Alhasil Jafri Sastra keluar Stadion untuk mencari cara. Timnya jelas bakal mendapat sanksi bila para pemainnya tak mengenakan kaus kaki saat bertanding.

“Saya melihat ada sekelompok anak-anak SSB bermain bola dengan kaus kaki hitam di luar Stadion. Saya hitung anaknya ternyata ada 15 orang. lalu saya panggil mereka. Saya iming-imingi mereka kaus kaki yang baru asalkan kami boleh meminjam sebentar. Pemain inti langsung saya suruh memakainya, ya lucu karena ada berbagai merek kaus kakinya. Bagi saya yang penting bisa main,” ujar Jafri Sastra kepada Bola.com, Sabtu (24/11/2018).

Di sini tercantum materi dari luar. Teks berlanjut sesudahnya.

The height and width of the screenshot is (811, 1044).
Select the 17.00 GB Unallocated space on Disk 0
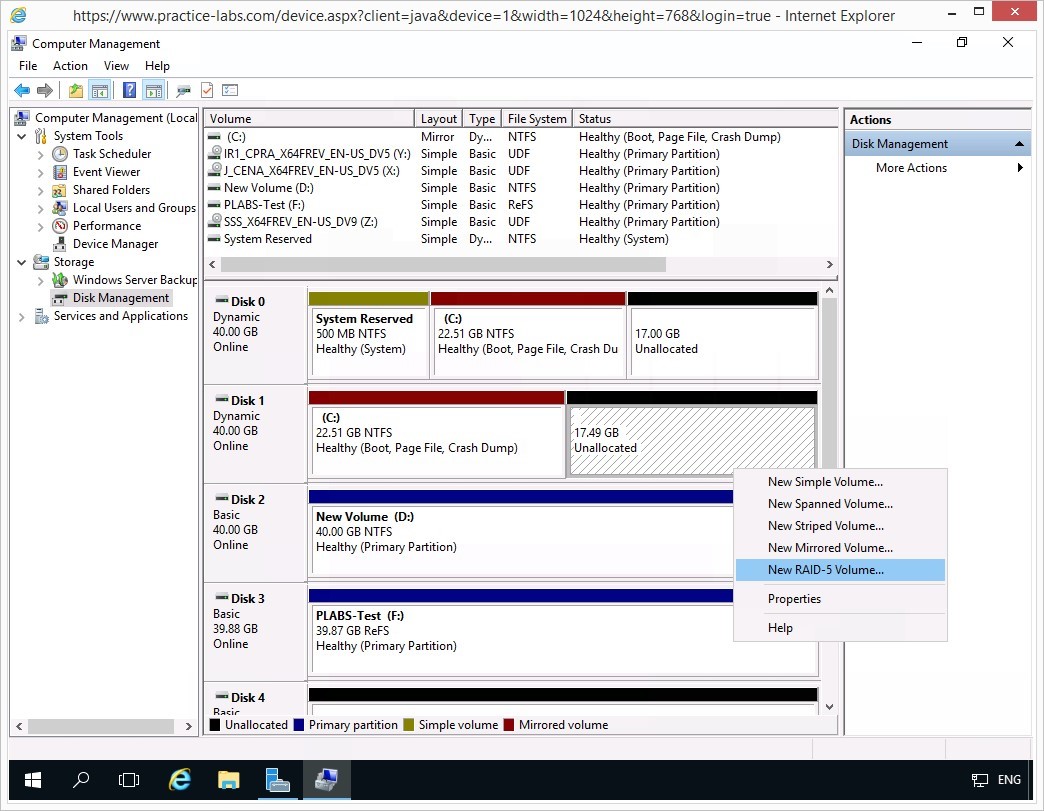click(x=722, y=341)
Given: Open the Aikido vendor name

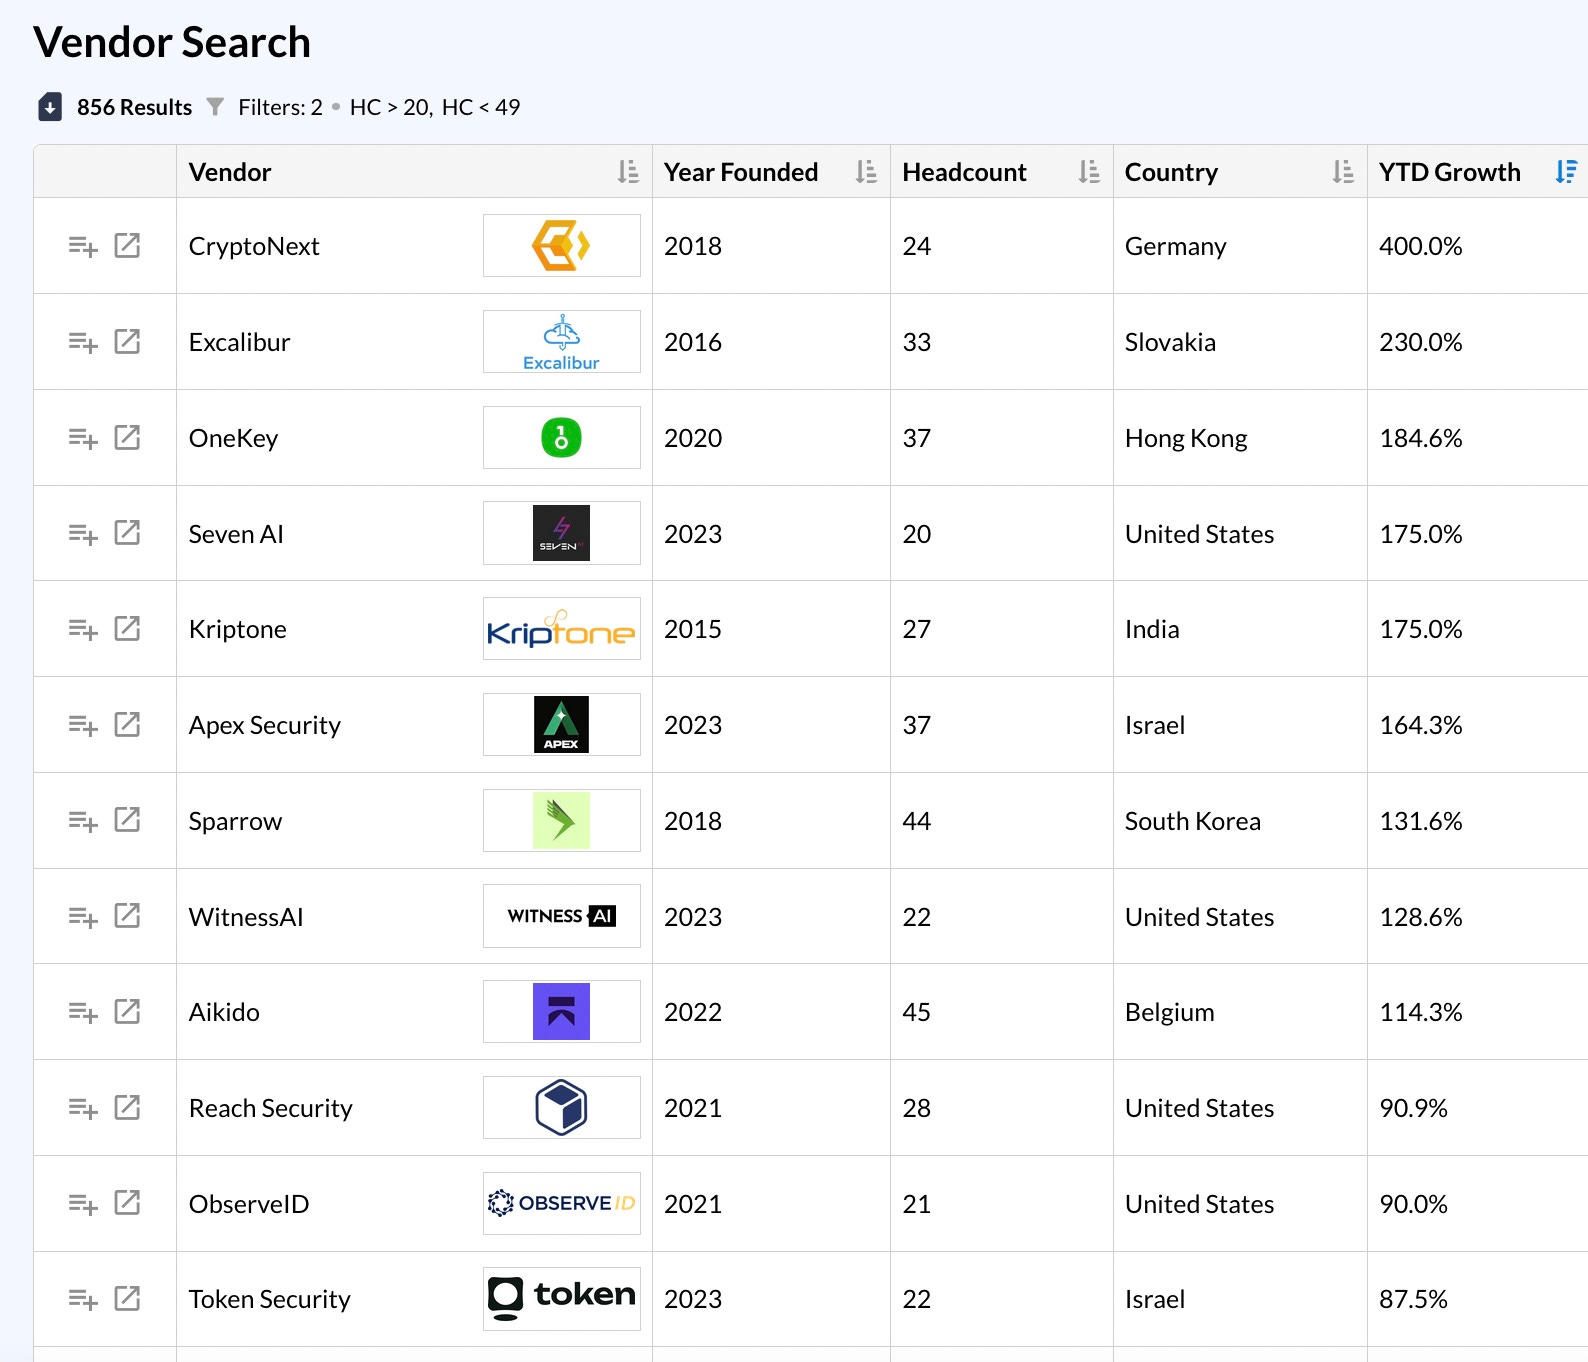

Uniknya, meski bermain dengan kaus kaki pinjaman bocah SSB, secara luar biasa Semen Padang mampu memecundangi Maung Bandung dalam laga itu. Semen Padang memang dengan skor tipis 2-1 lewat gol Esteban Vizcarra dan gol bunuh diri Supardi Nasir. Sementara tuan rumah Persib hanya mampu mencetak sebiji gol melalui Djibril Coulibaly.

“Kami juga heran sekaligus bersyukur bisa diberikan kemenangan di kandang tim kuat dengan kaus kaki pinjaman dari anak-anak SSB. Setelah pertandingan, Vizcarra sempat protes soal kaus kaki pinjaman itu, langsung saya katakan daripada tim kita kena sanksi berat karena hal konyol,” imbuh pelatih asli Padang ini.

Jafri Sastra kini menjadi arsitek tim PSIS Semarang setelah sempat dipecat dari tim Liga 2 Persis Solo. PSIS menjadi tim cukup ampuh selama ditukangi Jafri Sastra dengan posisi yang hampir dipastikan tetap bertahan di Liga 1 musim depan. Mahesa Jenar kini berada di urutan ke-10 klasemen sementara Gojek Liga 1 bersama Bukalapak 2018. Sementara Semen Padang sedang berjuang kembali promosi ke Liga 1, dengan menembus semifinal Liga 2 berjumpa Persita Tangerang. (Vincentius Atmaja)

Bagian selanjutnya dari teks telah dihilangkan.